── Information shown ──

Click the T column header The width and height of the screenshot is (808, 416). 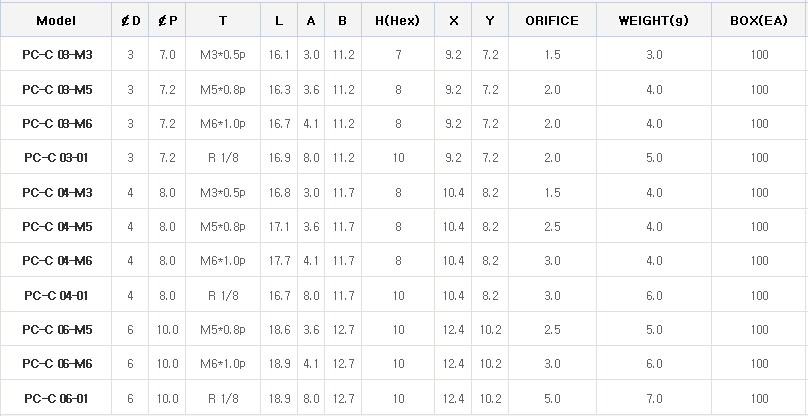click(222, 20)
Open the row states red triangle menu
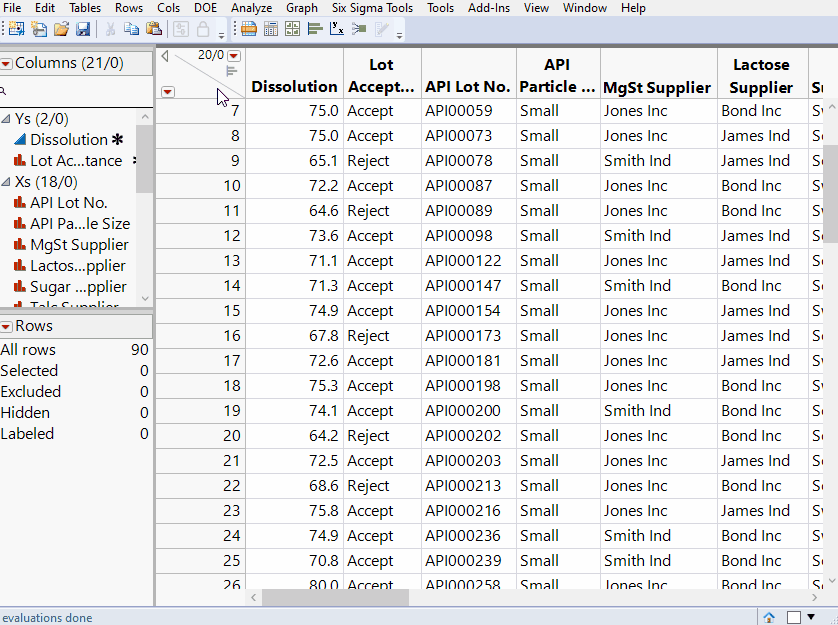 [168, 90]
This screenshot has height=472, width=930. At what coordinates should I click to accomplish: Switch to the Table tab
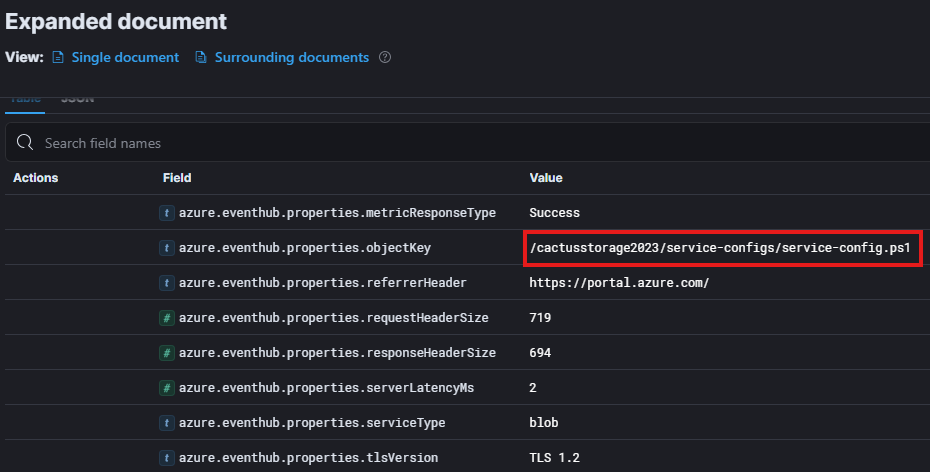pyautogui.click(x=25, y=101)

───

— Exercise objective —
Rewrite the material starting at the line that contains "Open the row states red triangle menu" and continuing through its end, substituting "dropdown" for "menu" and leaving everything else unchanged. Leave the pictures out.

— Answer for the task —
Open the row states red triangle dropdown
 [168, 90]
This screenshot has height=472, width=930. At what coordinates should I click to accomplish: Switch to the Table tab
pyautogui.click(x=25, y=101)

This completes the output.